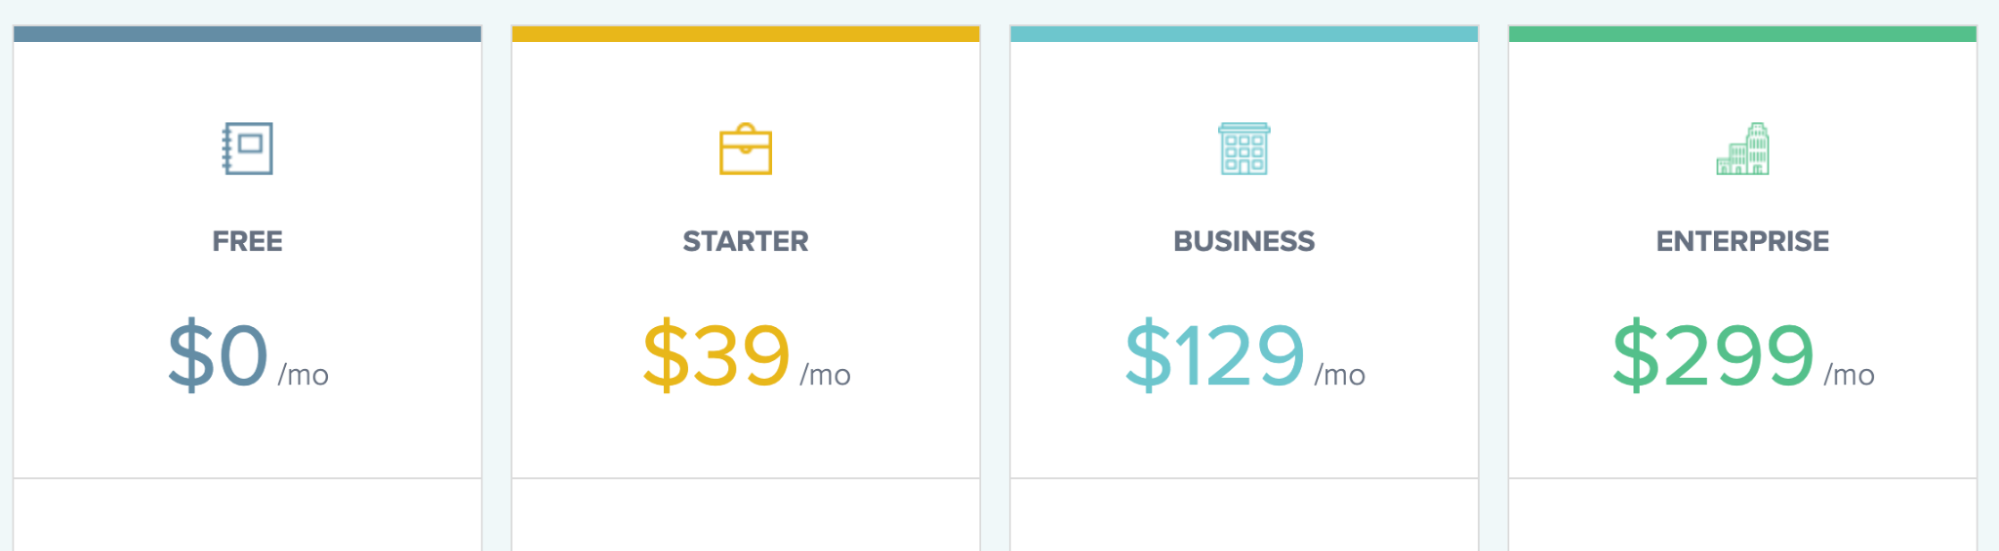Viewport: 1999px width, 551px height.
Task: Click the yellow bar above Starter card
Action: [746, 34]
--
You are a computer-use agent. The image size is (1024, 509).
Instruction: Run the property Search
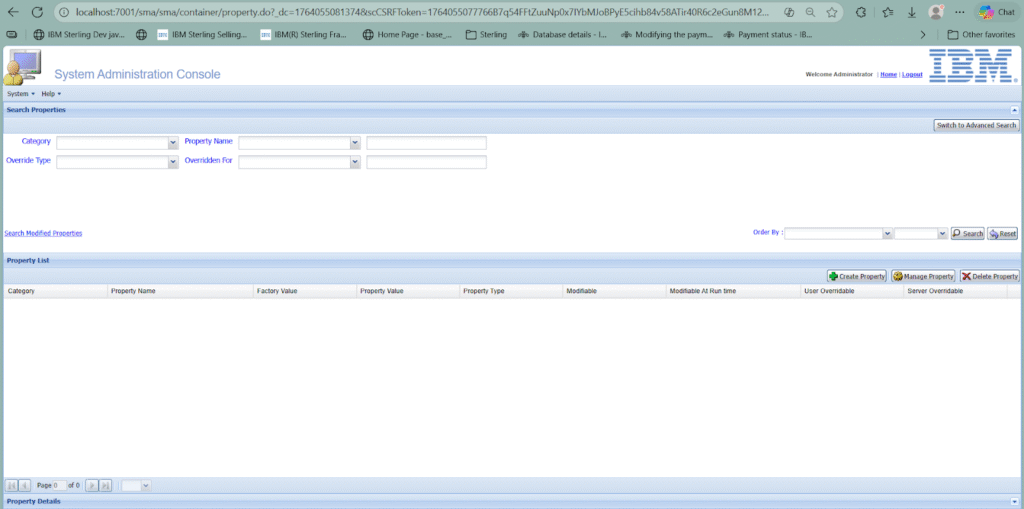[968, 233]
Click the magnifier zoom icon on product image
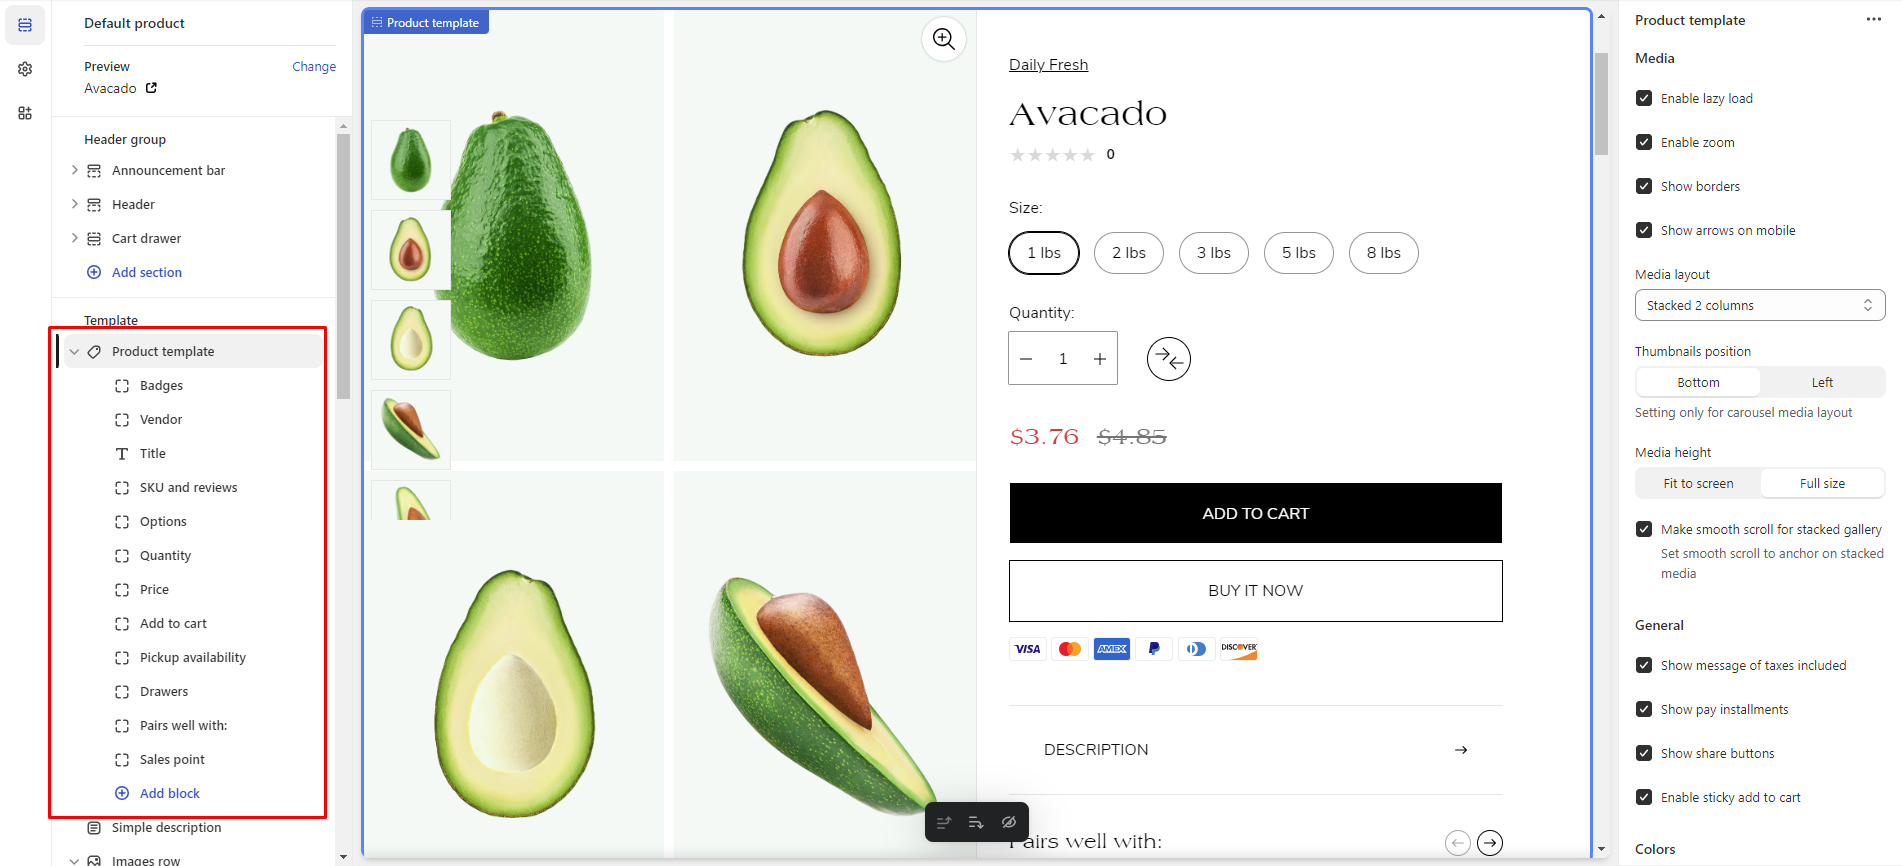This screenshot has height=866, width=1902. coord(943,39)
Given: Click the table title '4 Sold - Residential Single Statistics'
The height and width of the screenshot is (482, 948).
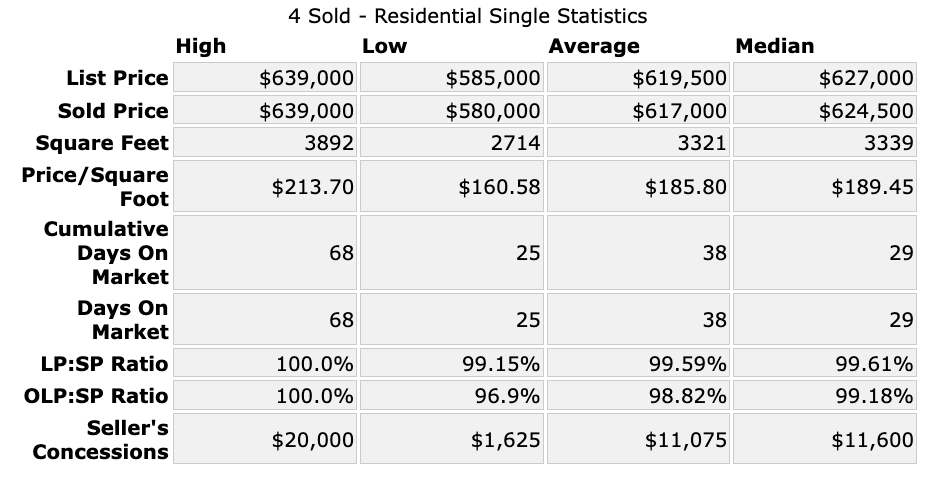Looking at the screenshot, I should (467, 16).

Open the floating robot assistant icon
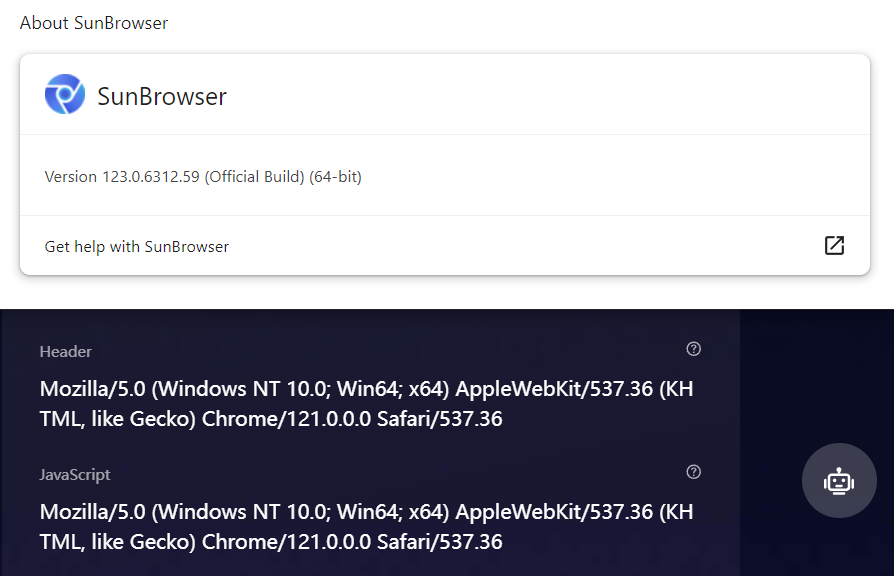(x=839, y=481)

GIVEN INSTRUCTION >> Reproduce the material verbatim, beginning with the line that contains "You are a computer-use" and ending after the line that contains "(x=839, y=481)". Omit the pictures from your reproduction.

SOLUTION >>
You are a computer-use agent. The image size is (1024, 509).
Instruction: Run the property Search
[968, 233]
Click the magnifier zoom icon on product image
This screenshot has height=866, width=1902. coord(943,39)
Given: Click the table title '4 Sold - Residential Single Statistics'
The height and width of the screenshot is (482, 948).
Looking at the screenshot, I should (467, 16).

Open the floating robot assistant icon
(x=839, y=481)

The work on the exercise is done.